Results: As of January 25, 2023, 120 pts in the efficacy-evaluable population had received forimtamig during the dose escalation. Median age was 63 years, and median time from diagnosis to enrollment was 6.2 years (range: 0.4–30.7). ORR across all dose levels was 66.7% (very good partial response or better: 54.2%), with a median duration of response of 12.2 months (range: 0.03–20.8) and 61.3% of responders with ongoing responses at cut-off. High ORRs were observed across all risk groups. ORRs in pts aged ≥65 years (n=52) and in pts with >4 LOT (n=49) were 71.2% and 63.3%, respectively. Pts with high-risk cytogenetics (n=33) had an ORR of 63.4%, while those with 1q21 gain (n=15) had an ORR of 86.7%. ORRs in pts with triple-class (n=81) and penta-drug (n=45) refractory disease were 60.5% and 57.8%, respectively. Twenty-nine pts had received prior BCMA-targeted therapy (n=19 with antibody-drug conjugates [ADCs], n=5 with BsAbs, and n=5 with CAR T-cells, including n=3 with ADCs and BsAbs or CAR T-cells). ORRs were 51.2% in all pts, 47.4% in ADC, 42.9% in BsAb, and 66.7% in CAR T-cell. ORRs in pts with ISS disease Stage III (n=24) and extramedullary disease (n=28), factors known to be of prognostic relevance for T-cell-directed therapy, were 70.8% and 50.0%, respectively. Levels of sBCMA, a potential novel biomarker for tumor load and disease monitoring, above (n=54) and below (n=55) the median at baseline (327 ng/ml) were associated with ORRs of 55.6% and 80.0%, respectively.

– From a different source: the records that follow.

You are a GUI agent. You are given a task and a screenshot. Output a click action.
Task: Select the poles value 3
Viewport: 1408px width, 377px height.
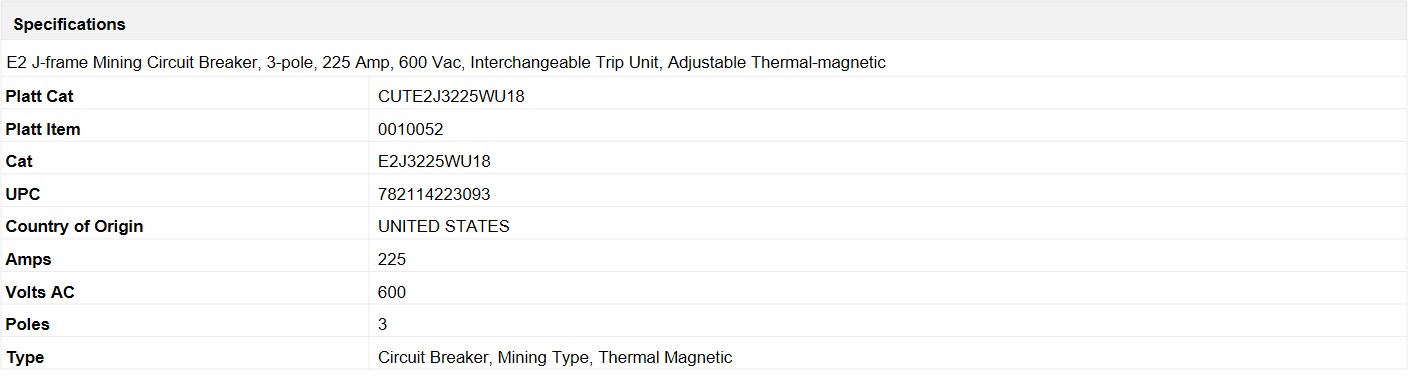click(383, 324)
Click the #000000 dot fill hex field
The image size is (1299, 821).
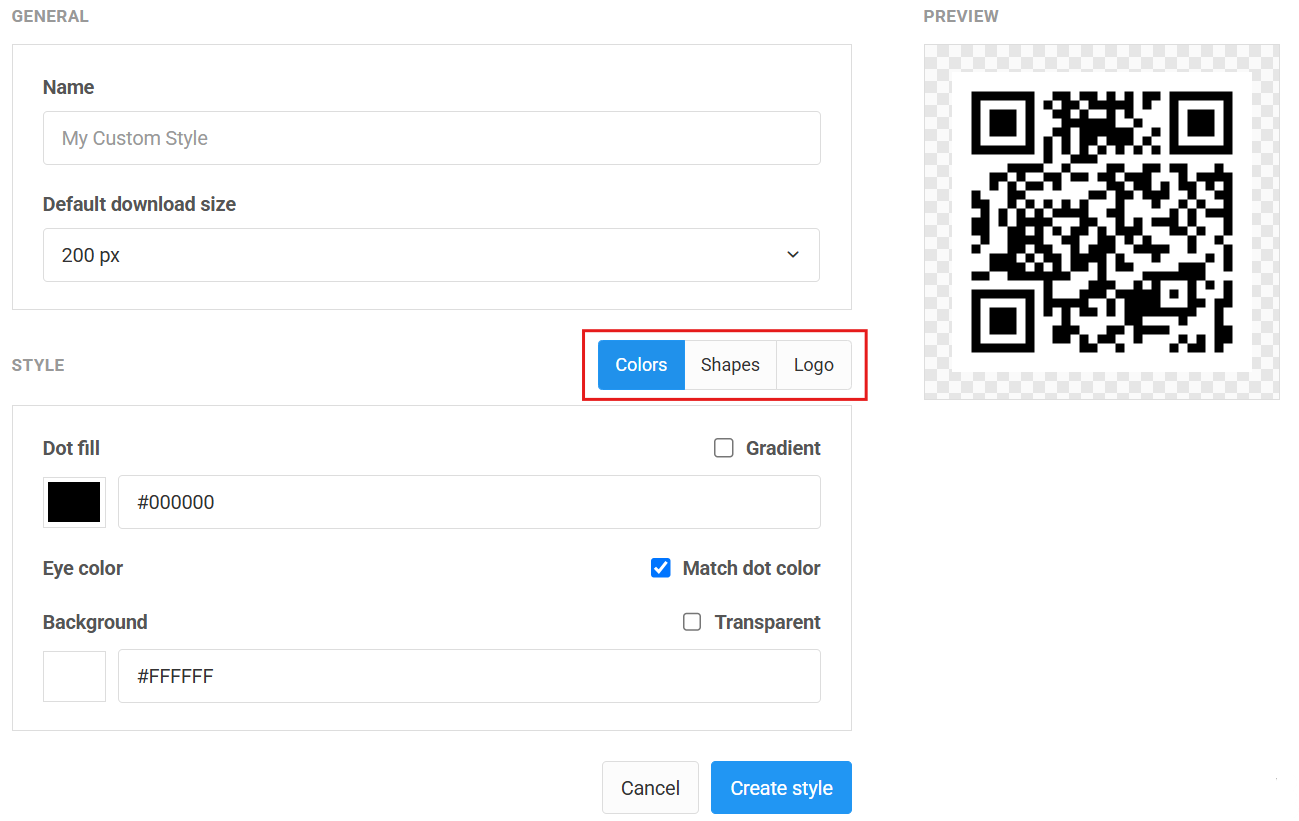pyautogui.click(x=469, y=502)
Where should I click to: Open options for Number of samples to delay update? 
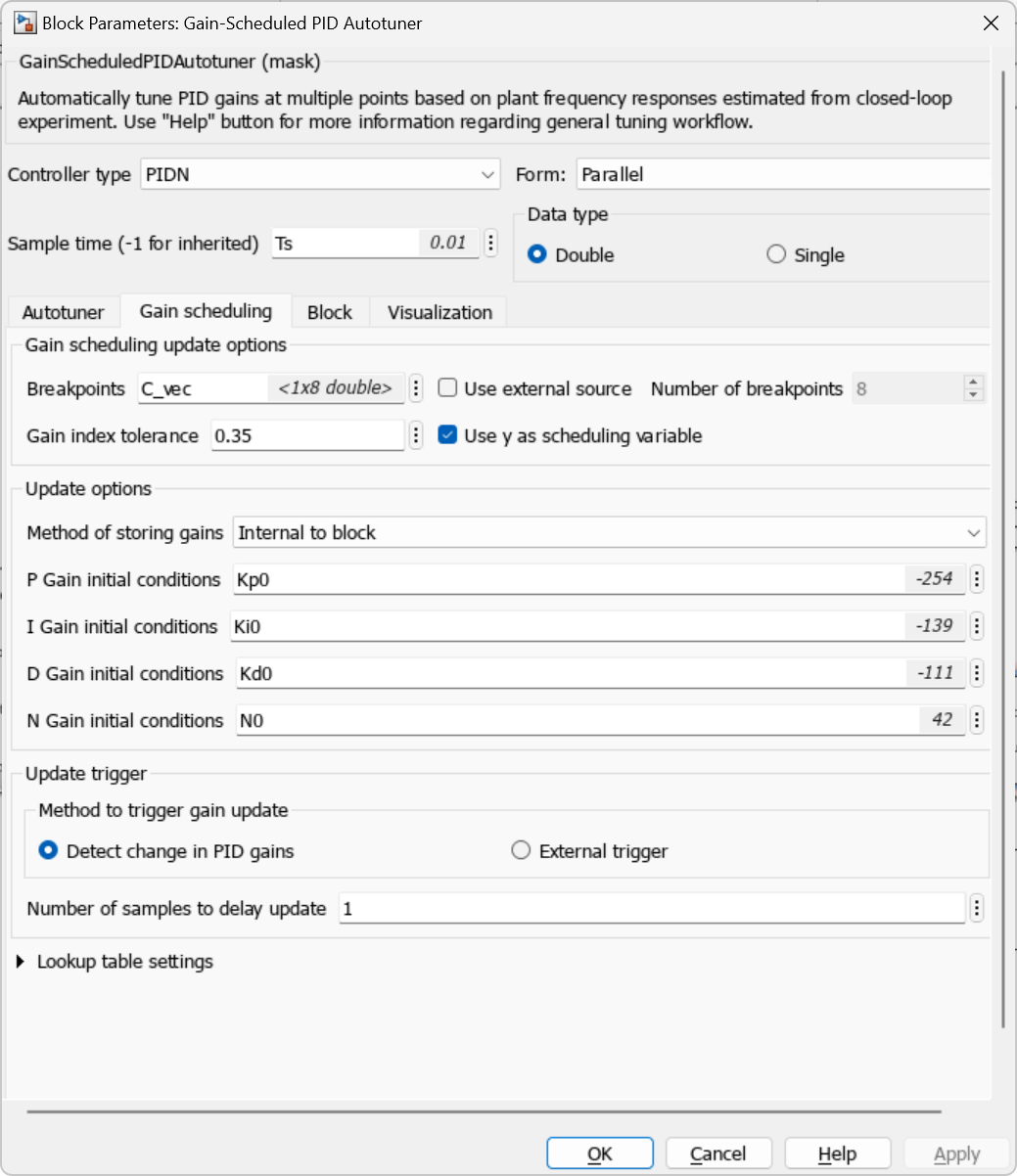point(976,908)
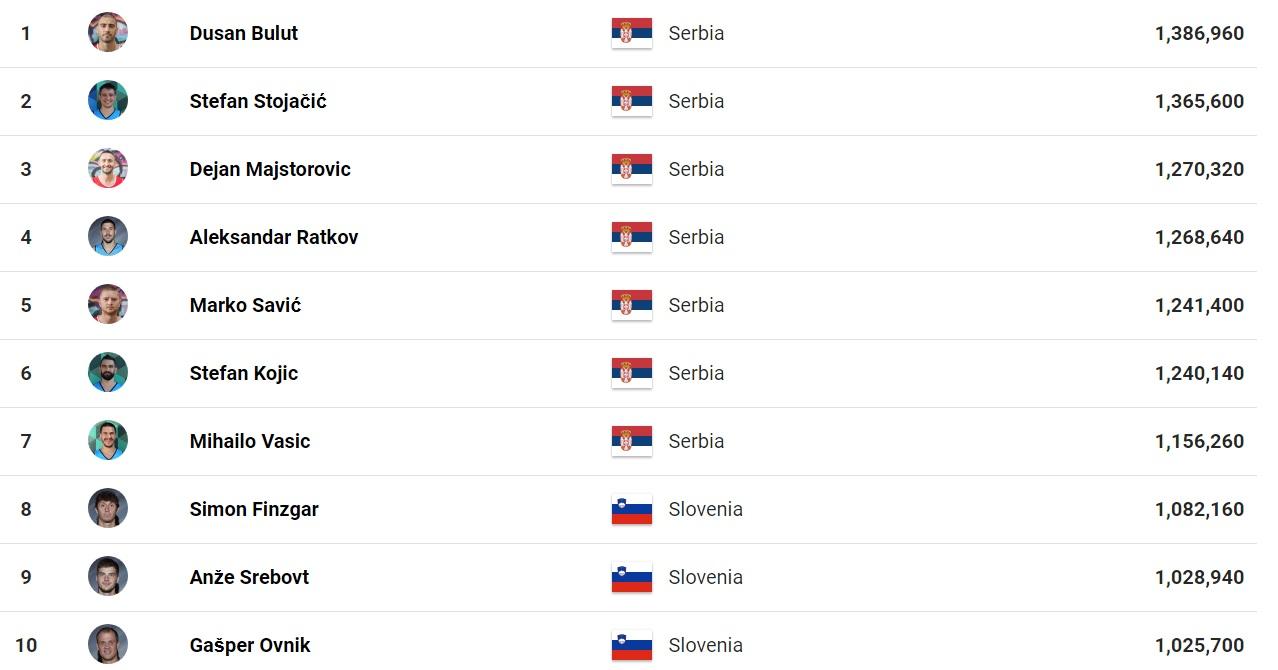1278x670 pixels.
Task: Click the Serbia flag in Mihailo Vasic's row
Action: pyautogui.click(x=632, y=441)
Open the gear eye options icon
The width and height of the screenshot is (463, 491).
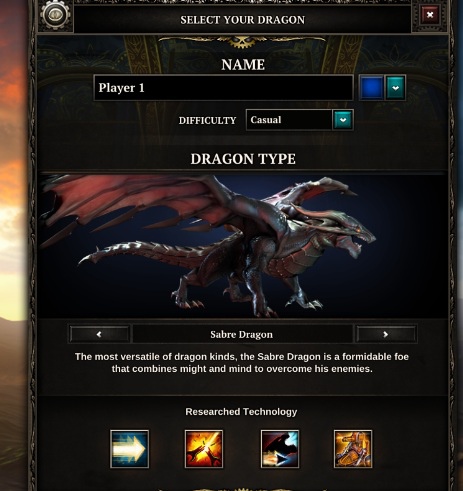(55, 15)
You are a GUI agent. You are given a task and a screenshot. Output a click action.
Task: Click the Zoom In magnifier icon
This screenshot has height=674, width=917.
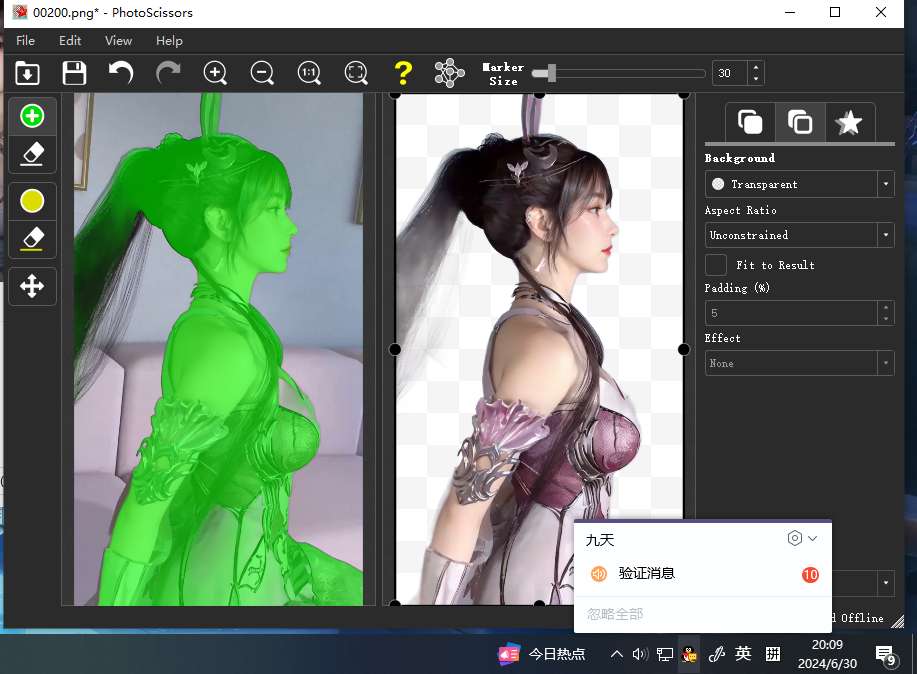[215, 73]
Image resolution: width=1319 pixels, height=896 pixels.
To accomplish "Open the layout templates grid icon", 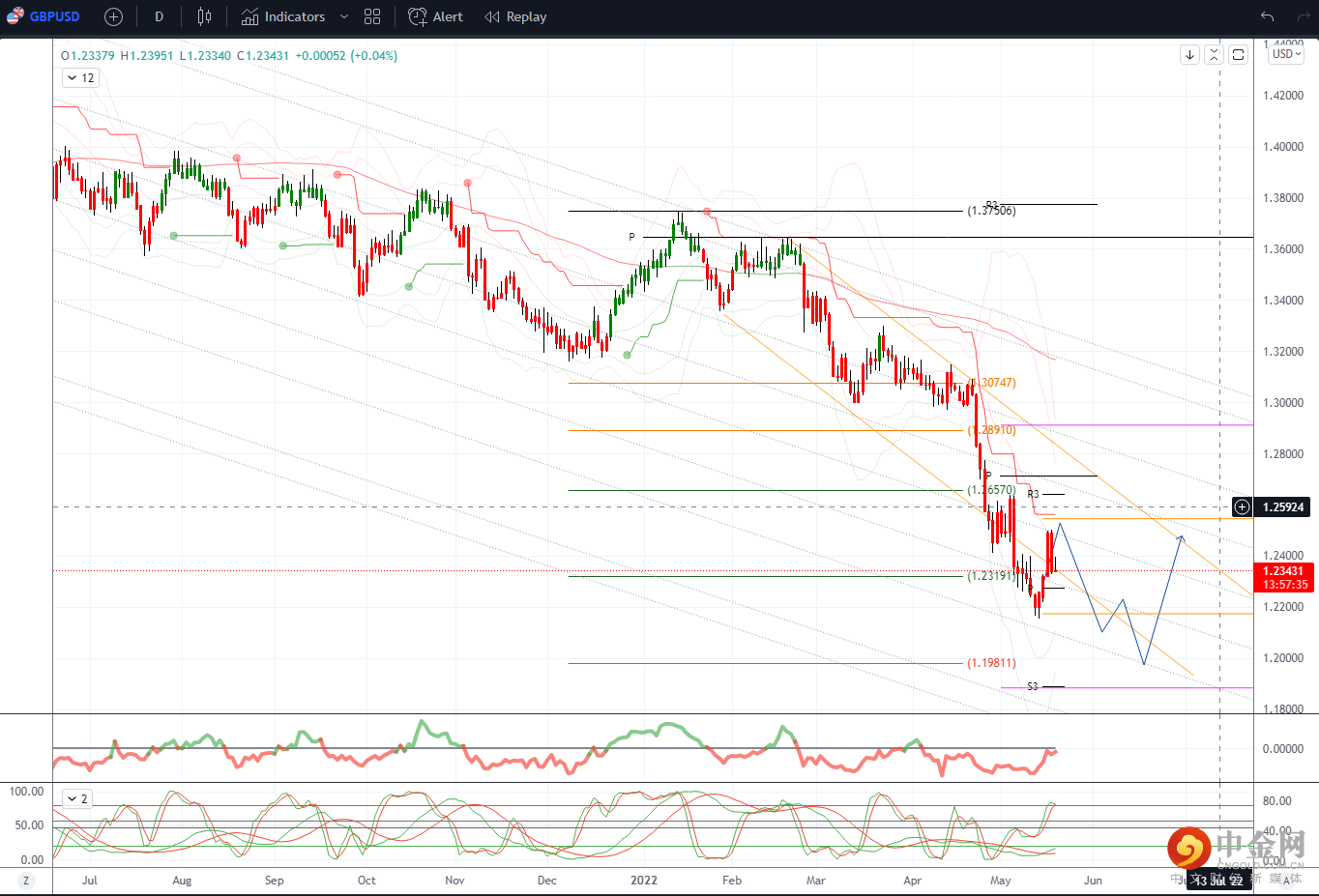I will click(x=372, y=16).
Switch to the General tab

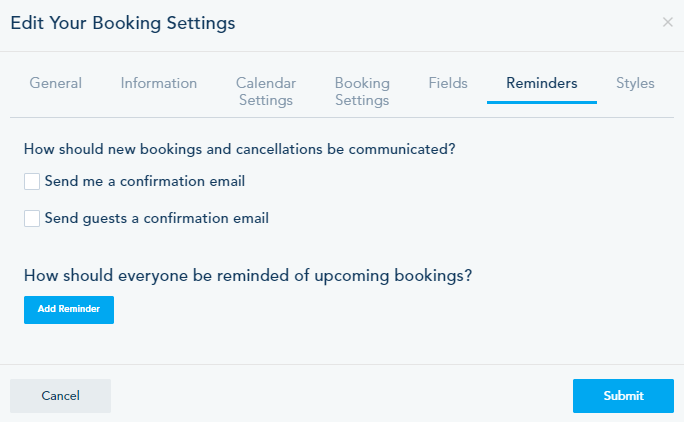(x=56, y=84)
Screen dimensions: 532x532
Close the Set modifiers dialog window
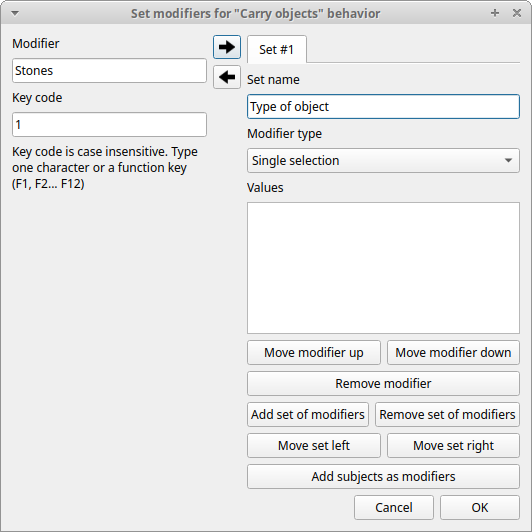click(517, 13)
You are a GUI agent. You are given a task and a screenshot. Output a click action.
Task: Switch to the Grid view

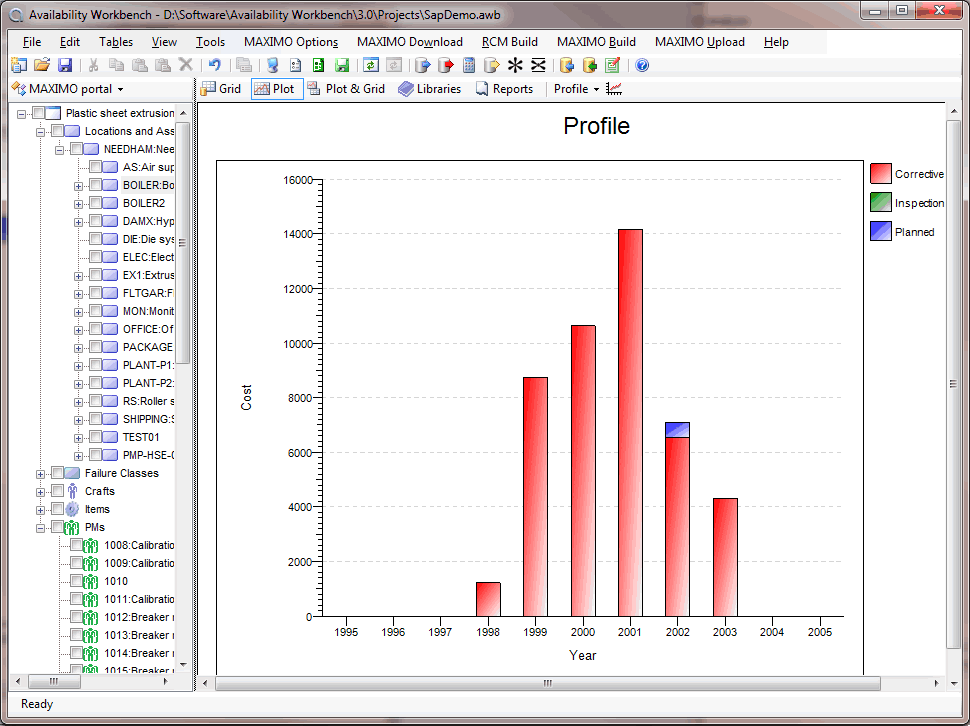(x=221, y=88)
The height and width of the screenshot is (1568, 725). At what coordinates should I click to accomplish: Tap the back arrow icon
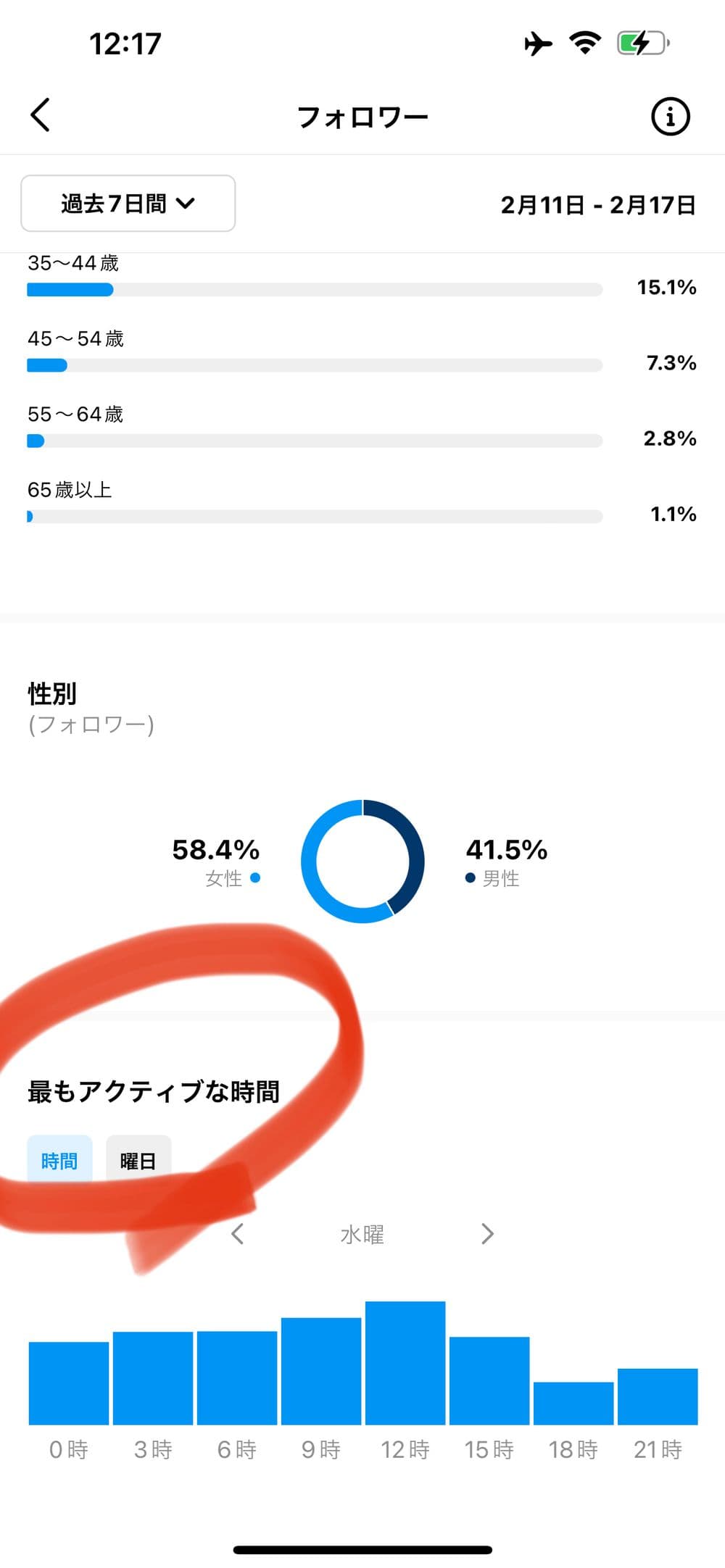[41, 115]
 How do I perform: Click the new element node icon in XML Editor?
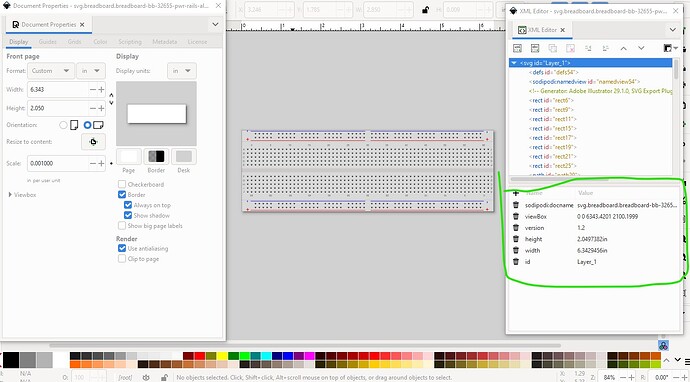tap(518, 48)
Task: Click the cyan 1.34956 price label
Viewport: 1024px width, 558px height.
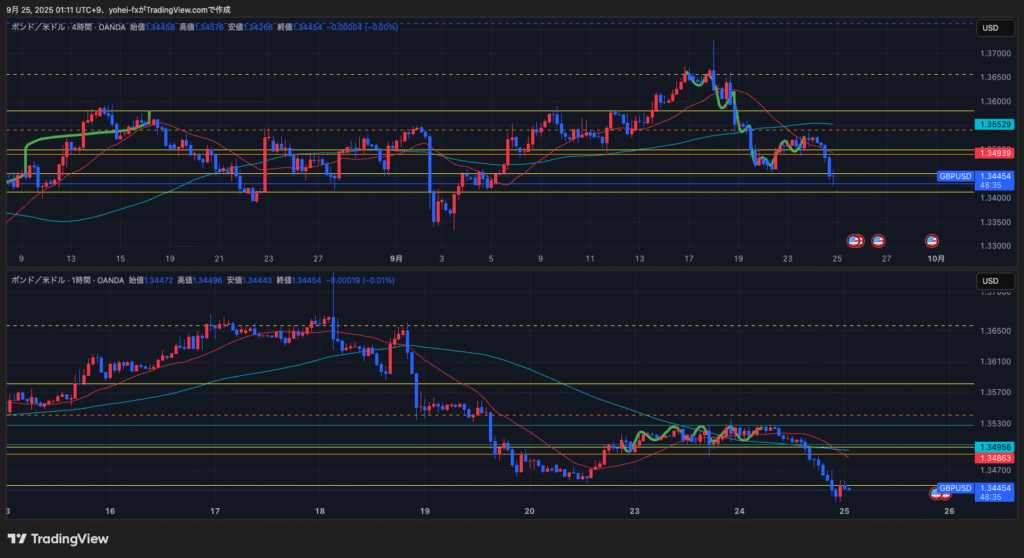Action: 994,446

Conclusions: Forimtamig induced objective responses in all subgroups and showed high clinical activity in pts with high-risk features that are known to be clinically relevant in T-cell-directed therapy. Optimization of the forimtamig dose and schedule is ongoing, as well as evaluation of long-term treatment benefit, including in pts with high-risk disease.